Source ->

As we approach the closing phases of Sefiras Ha-Omer, we dedicate the present article to completing the discussion we began two weeks ago concerning onaas devarim – causing pain and anguish by means of offensive words.

In the previous article we saw the gravity of the prohibition against onaas devarim, and discussed some of its halachic details: Is the offense punishable by Beis Din, is it permitted to offend somebody in self-defense or in retaliation, and which people are singled out for special care in this area?

In the present article we will discuss some of the concrete cases noted by Chazal in connection with the prohibition, and derive practical lessons for understanding the matter. What type of emotional pain does the prohibition of onaas devarim include? Does the prohibition depend on a person’s intentions? Is it forbidden to call a person by a nickname? These questions, and more, are discussed below.

Shopping With Care

The primary source for the prohibition of onaas devarim is the Mishnah (Bava Metzia 58), which notes a number of cases in which the prohibition is transgressed.

The Mishnah teaches that one may not ask a shopkeeper “how much is this item” when in fact there is no intent of buying it. In a similar sense, one must not pore over a particular item, giving an impression of interest in purchasing it, whereas in fact the person lacks the money to buy it. This halachah is ruled by the Shulchan Aruch (Choshen Mishpat 228:4; interestingly, the Rambam makes no mention of it).

Commentaries suggest several reasons for this prohibition. The Meiri explains that when other people are present in the shop, they will receive an impression that the item is not worth its price, and the shopkeeper will lose his business. According to this, the issue is not related to emotional harm, but rather to causing financial damage (see also Rashbam, Pesachim 112b).

However, this interpretation is difficult in view of the placement of the teaching – in a Mishnah dealing with onaas devarim (emotional, rather than financial harm). Presumably for this reason the Meiri adds that even when there are no other customers in the store, the prohibition remains, since the action causes the storekeeper grief.

Records provided ->
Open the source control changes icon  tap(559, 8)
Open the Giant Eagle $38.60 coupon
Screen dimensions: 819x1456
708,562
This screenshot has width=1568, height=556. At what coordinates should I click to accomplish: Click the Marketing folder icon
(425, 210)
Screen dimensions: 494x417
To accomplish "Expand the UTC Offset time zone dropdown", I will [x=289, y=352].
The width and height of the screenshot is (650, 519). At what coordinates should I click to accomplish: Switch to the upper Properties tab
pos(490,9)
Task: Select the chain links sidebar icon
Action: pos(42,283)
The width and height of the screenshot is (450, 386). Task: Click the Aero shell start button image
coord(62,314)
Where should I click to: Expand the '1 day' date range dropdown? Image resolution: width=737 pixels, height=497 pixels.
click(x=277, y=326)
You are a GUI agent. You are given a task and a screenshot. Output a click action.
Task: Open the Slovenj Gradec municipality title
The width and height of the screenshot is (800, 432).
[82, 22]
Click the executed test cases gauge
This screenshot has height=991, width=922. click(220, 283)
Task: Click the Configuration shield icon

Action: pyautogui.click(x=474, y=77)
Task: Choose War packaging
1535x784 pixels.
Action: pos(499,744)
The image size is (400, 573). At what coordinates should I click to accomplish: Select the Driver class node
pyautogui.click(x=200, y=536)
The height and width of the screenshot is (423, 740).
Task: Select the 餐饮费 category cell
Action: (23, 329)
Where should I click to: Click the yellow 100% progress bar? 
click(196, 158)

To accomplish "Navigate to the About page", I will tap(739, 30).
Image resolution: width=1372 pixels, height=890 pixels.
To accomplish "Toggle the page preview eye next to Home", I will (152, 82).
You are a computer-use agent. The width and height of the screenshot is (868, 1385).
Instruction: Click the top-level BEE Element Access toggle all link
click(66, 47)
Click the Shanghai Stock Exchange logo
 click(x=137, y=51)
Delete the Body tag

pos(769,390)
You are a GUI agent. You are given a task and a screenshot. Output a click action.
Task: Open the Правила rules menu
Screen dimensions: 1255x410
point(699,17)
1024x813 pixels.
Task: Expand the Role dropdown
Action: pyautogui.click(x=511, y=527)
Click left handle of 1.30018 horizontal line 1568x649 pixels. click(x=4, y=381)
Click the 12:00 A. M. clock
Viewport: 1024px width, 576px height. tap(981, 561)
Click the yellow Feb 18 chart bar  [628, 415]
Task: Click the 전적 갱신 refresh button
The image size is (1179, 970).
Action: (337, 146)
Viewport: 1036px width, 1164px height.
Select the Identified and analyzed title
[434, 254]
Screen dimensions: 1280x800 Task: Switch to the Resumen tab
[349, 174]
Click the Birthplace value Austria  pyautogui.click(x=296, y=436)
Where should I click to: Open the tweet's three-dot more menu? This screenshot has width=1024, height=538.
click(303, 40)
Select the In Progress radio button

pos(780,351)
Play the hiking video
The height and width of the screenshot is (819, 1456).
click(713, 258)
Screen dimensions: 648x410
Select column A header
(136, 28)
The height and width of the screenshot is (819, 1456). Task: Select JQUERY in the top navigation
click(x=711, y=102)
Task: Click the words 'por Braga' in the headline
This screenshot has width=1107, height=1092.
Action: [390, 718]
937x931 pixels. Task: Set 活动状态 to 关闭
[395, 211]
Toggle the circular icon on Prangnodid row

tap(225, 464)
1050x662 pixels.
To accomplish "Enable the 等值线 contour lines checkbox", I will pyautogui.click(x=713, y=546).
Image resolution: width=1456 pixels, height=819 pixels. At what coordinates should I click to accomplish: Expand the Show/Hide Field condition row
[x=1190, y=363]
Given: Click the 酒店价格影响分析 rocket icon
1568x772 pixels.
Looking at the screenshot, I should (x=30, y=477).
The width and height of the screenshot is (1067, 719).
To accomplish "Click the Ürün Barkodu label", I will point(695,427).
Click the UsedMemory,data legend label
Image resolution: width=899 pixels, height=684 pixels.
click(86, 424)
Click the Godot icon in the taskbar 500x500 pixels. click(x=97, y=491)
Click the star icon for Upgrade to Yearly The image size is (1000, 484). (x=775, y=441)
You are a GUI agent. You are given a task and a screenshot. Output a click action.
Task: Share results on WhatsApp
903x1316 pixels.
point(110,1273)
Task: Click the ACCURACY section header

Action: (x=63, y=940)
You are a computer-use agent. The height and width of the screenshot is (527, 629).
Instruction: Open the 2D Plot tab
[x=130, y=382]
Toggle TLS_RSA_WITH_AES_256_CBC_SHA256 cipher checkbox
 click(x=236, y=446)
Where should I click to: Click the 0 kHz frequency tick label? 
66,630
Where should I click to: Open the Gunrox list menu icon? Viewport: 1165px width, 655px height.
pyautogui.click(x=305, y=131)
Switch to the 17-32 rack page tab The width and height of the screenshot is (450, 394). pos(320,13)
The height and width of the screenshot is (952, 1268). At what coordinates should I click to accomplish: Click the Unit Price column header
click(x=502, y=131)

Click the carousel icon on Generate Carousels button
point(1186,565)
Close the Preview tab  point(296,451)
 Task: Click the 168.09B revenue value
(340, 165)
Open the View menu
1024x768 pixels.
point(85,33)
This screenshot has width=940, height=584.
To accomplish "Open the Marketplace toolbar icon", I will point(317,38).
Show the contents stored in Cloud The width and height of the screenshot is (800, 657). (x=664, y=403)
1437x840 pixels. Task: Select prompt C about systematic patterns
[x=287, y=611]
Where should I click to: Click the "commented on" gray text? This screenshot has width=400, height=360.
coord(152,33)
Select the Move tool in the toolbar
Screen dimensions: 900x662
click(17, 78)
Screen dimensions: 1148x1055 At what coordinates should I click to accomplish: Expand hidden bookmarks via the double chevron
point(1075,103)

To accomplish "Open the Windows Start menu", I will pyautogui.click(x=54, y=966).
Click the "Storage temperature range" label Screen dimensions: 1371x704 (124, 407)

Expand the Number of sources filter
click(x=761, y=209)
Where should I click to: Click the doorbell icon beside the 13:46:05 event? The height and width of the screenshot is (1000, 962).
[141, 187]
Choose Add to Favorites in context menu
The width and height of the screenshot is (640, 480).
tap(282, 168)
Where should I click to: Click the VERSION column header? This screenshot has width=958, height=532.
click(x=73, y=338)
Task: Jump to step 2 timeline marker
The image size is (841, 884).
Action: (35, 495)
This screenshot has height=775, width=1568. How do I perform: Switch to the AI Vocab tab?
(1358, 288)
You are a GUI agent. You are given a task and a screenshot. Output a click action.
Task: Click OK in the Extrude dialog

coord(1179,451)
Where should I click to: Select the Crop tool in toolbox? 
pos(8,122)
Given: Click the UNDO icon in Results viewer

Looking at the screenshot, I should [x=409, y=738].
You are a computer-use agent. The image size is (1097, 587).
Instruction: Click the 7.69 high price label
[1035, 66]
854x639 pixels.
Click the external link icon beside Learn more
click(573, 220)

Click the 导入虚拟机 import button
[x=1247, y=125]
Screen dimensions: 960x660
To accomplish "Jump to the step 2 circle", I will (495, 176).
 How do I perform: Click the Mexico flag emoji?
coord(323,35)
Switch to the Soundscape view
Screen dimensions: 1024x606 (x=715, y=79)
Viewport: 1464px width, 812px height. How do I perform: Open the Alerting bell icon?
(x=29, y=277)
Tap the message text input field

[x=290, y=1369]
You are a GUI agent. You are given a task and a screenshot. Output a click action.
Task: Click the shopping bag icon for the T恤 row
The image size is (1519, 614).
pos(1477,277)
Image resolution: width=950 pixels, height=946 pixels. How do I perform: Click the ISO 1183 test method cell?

Task requirements ->
Transcribe a passage from the article on onaas devarim, beginning at the words "Commentaries suggest several" and ending after "Rashbam, Pesachim 112b).". Answer using only the article on onaas devarim.

Result for this exercise ->
Commentaries suggest several reasons for this prohibition. The Meiri explains that when other people are present in the shop, they will receive an impression that the item is not worth its price, and the shopkeeper will lose his business. According to this, the issue is not related to emotional harm, but rather to causing financial damage (see also Rashbam, Pesachim 112b).